AVAILABLE DATA:
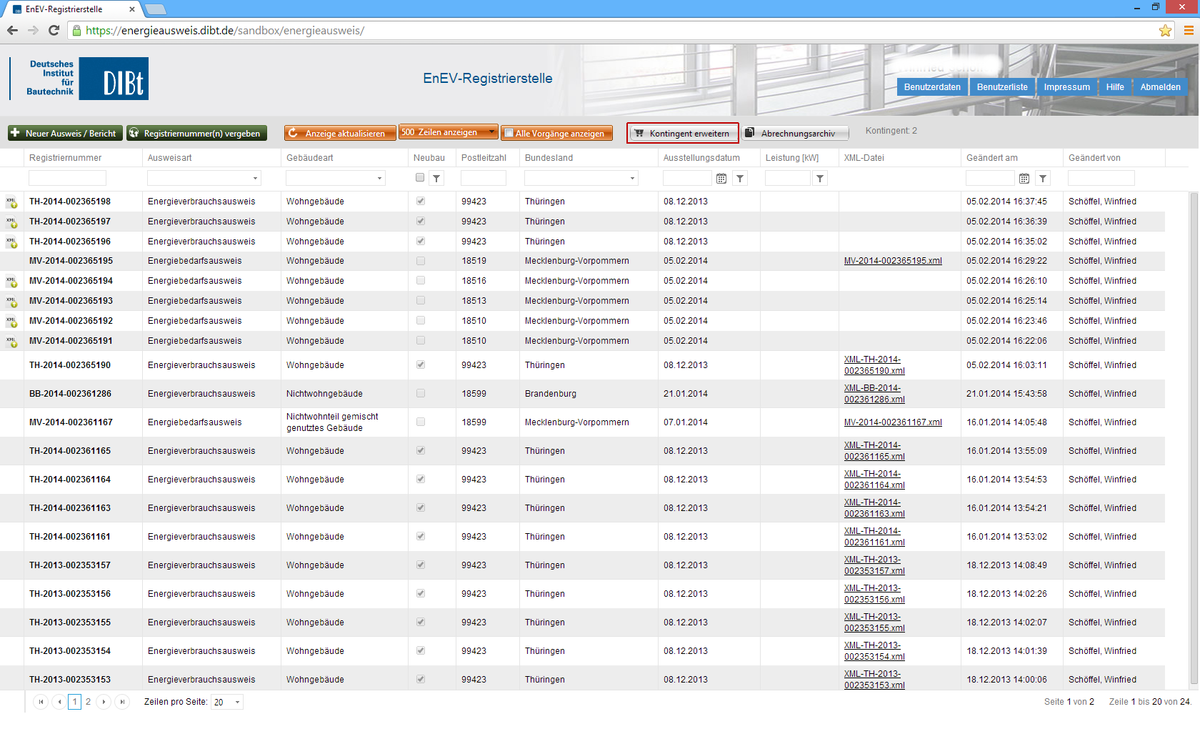Viewport: 1200px width, 729px height.
Task: Open the MV-2014-002365195.xml file link
Action: point(892,261)
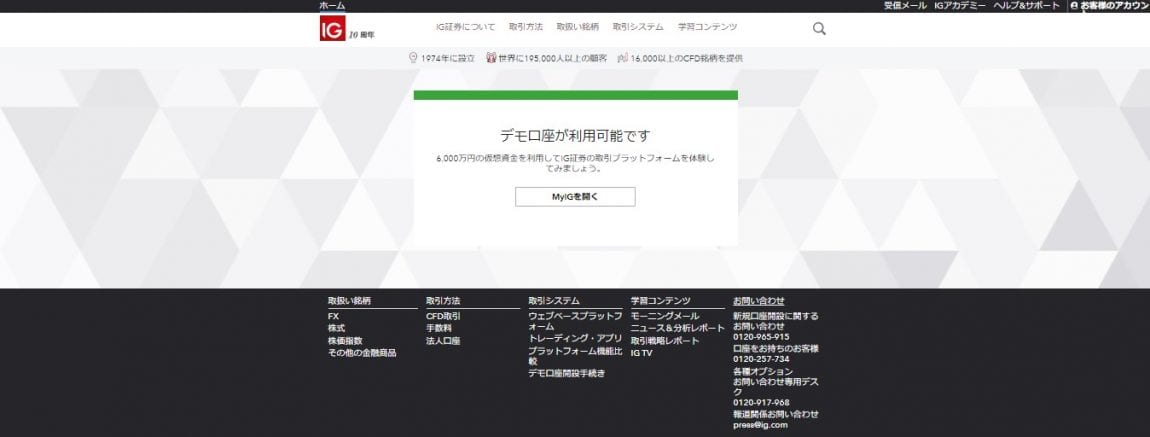Click the people icon beside 195,000人以上の顧客
The width and height of the screenshot is (1150, 437).
click(491, 58)
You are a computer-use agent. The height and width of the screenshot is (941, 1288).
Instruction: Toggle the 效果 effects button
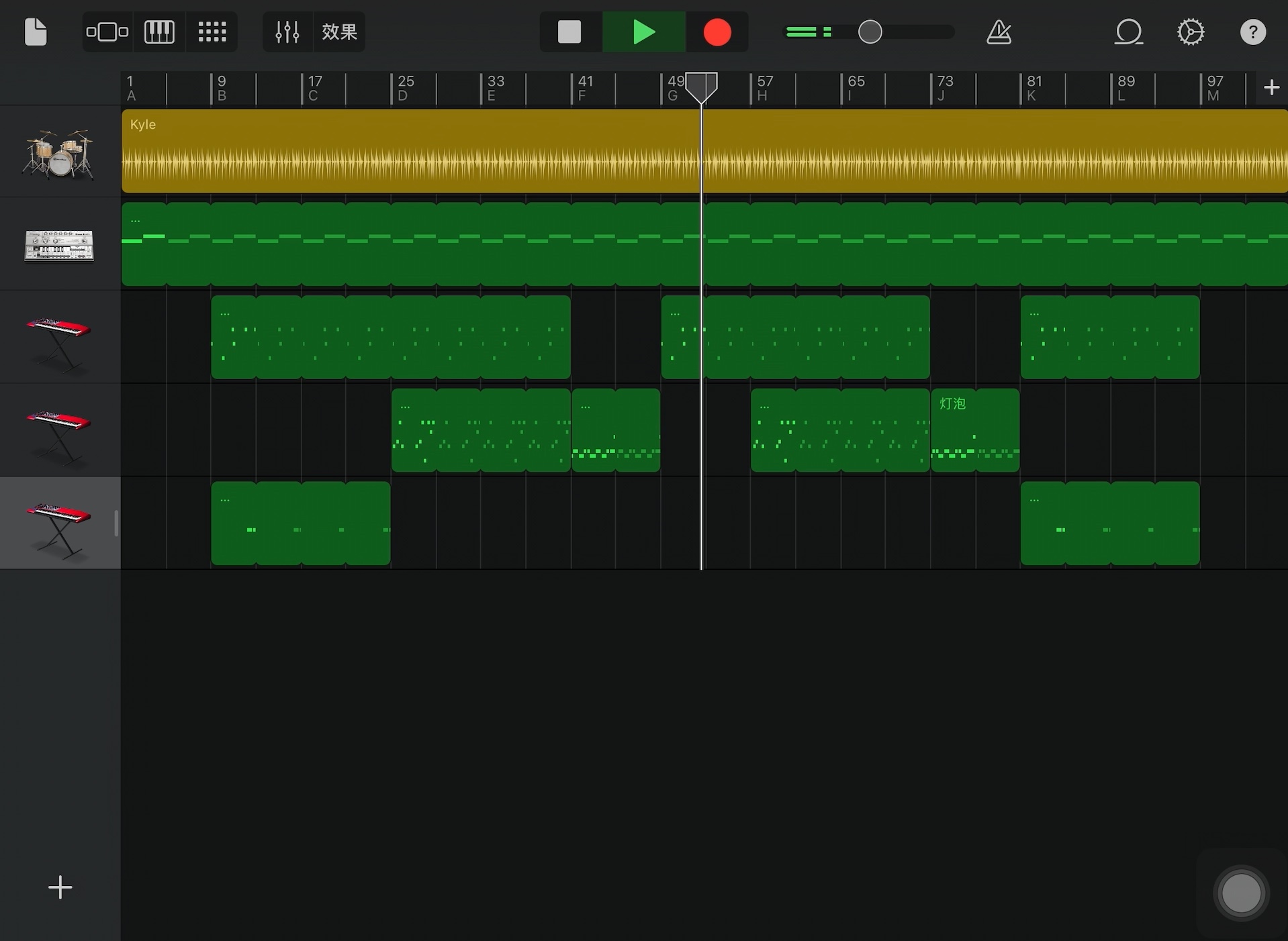coord(339,32)
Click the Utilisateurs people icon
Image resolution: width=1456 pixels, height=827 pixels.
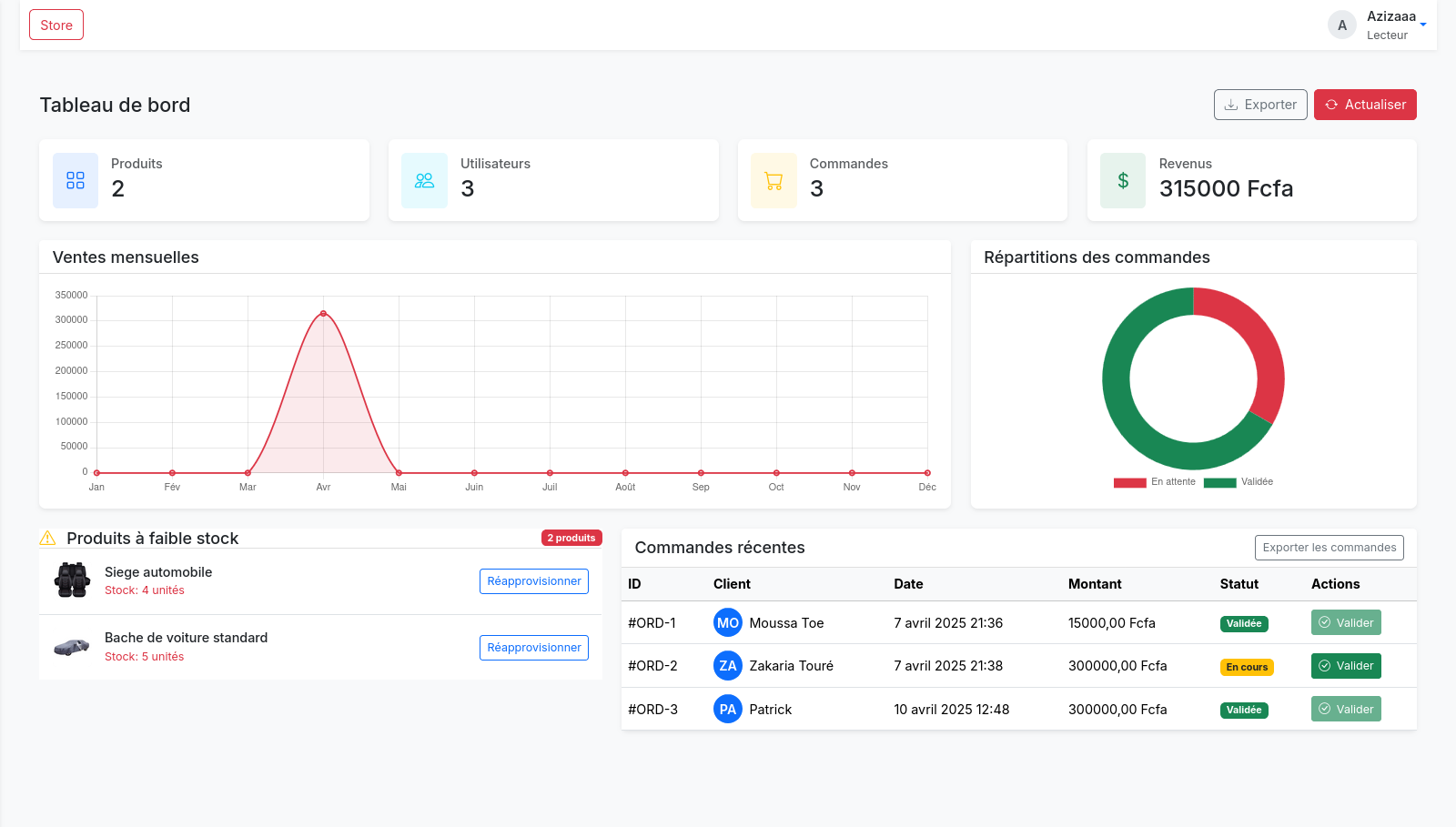click(424, 181)
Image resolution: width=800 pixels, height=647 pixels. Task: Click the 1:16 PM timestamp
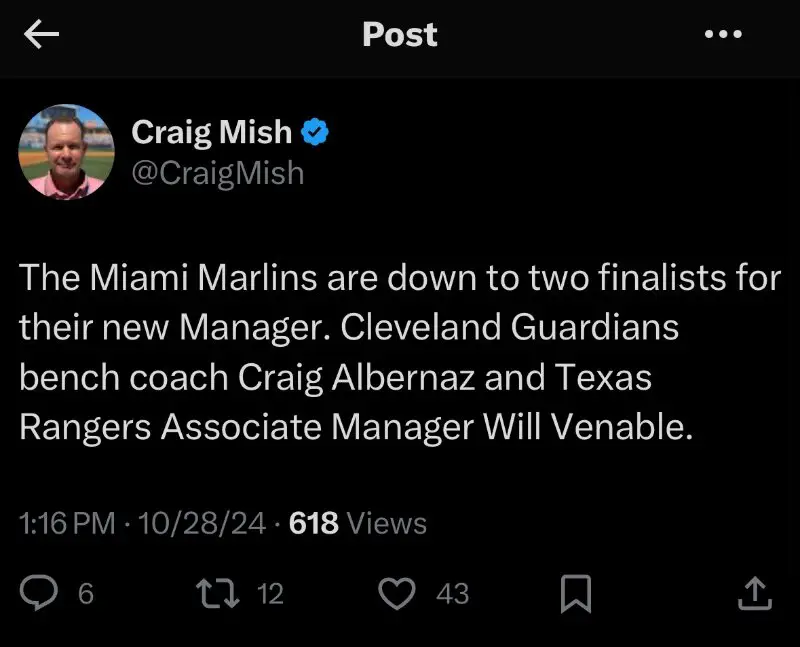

YOUR GOAL: What should appear is an exact copy of the lines from the one containing "Instruction: Toggle the 效果 effects button" through the last line of the records above, pictures excluded.

TASK ANSWER:
Instruction: Toggle the 效果 effects button
coord(339,32)
Click the Utilisateurs people icon
Image resolution: width=1456 pixels, height=827 pixels.
click(424, 181)
Image resolution: width=800 pixels, height=647 pixels. Task: Click the 1:16 PM timestamp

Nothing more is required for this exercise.